Di Korea Selatan, muncul kelompok feminis radikal bernama “4B”. Mereka menolak untuk berkencan, menikah, melakukan hubungan seksual, dan mempunyai anak
“Saya wanita normal yang nggak lagi tertarik buat menjalin hubungan dengan pria. Soalnya menurut saya, wanita bakal mengalami lebih banyak kerugian daripada keuntungan kalau menikah,” kata Bonnie Lee, wanita berusia 40-an tahun di Korsel, seperti dikutip dari New Straits Times.
Lee bukanlah satu-satunya perempuan yang pesimis pada pernikahan. Bersama sekitar 4.000 perempuan Korsel lainnya, mereka bergabung dalam kelompok feminis radikal bernama “4B” atau “Four Nos”. Mereka memegang prinsip no dating, no sex, no marriage, no child-rearing yang berarti nggak mau berkencan, berhubungan seks, menikah, dan merawat anak. Para perempuan ini menolak untuk mengikuti tuntutan sosial di masyarakat. Sebab, tuntutan tersebut dinilai kurang menguntungkan atau kurang sesuai bagi mereka.

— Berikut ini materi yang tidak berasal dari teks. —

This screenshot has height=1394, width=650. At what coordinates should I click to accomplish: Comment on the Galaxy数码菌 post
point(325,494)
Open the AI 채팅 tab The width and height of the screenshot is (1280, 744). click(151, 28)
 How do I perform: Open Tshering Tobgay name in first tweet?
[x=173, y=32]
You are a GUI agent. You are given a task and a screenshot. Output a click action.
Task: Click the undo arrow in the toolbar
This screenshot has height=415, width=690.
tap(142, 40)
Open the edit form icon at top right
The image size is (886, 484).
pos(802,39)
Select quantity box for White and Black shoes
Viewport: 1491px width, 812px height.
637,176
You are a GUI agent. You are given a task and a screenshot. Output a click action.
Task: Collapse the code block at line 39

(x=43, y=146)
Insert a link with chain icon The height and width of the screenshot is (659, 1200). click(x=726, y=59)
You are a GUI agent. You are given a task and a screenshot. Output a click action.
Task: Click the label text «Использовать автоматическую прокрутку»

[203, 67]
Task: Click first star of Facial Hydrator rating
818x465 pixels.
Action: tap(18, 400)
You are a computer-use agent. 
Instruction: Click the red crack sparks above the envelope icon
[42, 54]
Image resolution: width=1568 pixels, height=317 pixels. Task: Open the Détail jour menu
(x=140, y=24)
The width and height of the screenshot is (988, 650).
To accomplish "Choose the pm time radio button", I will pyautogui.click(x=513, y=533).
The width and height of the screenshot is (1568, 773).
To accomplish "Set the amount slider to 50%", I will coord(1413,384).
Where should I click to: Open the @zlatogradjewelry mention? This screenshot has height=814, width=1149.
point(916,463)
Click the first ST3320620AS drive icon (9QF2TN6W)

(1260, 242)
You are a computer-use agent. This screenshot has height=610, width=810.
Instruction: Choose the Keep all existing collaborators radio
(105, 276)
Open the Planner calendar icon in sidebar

Para perempuan di Korea Selatan enggan menikah karena takut dikekang beban ganda. Sebab menjadi ibu sekaligus pekerja adalah hal yang sangat berat
Walaupun lebih maju dari Indonesia, ternyata perempuan di Korsel tetap dituntut untuk menjadi ibu rumah tangga. Hal tersebut dibuktikan melalui survei pada tahun 2006. Dilansir dari Salon, 46% perempuan Korsel berusia 25-54 tahun akhirnya menjadi ibu rumah tangga setelah menikah. Para istri ini melakukan lebih dari 80% pekerjaan rumah tangga, sedangkan suaminya hanya melakukan kurang dari 20%. Padahal banyak di antara perempuan itu yang harus bekerja di luar rumah juga.
Dilansir dari Korea Herald, ada seorang wanita di Korsel bernama Kim Eun-jin yang menjadi ibu rumah tangga sekaligus wanita karier. Setiap hari dia harus bangun pukul 04.30 untuk berangkat kerja dan pulang pukul 20.30. Sebab dia harus melakukan perjalanan panjang yang melelahkan. Setelah sampai di rumah, Kim masih harus mengurus kedua anaknya dan melakukan berbagai pekerjaan rumah tangga. Rutinitas tersebut membuatnya sangat kelelahan.
“Kalau saya bisa menjalani kehidupan lain, saya ingin hidup sebagai wanita lajang. Sebetulnya saya nggak menyesal karena udah menikah. Tapi saya nggak ingin mengulanginya lagi. Sebab menurut saya, terkadang menjadi ibu rumah tangga sekaligus pekerja itu sangat sulit,” jelas Kim.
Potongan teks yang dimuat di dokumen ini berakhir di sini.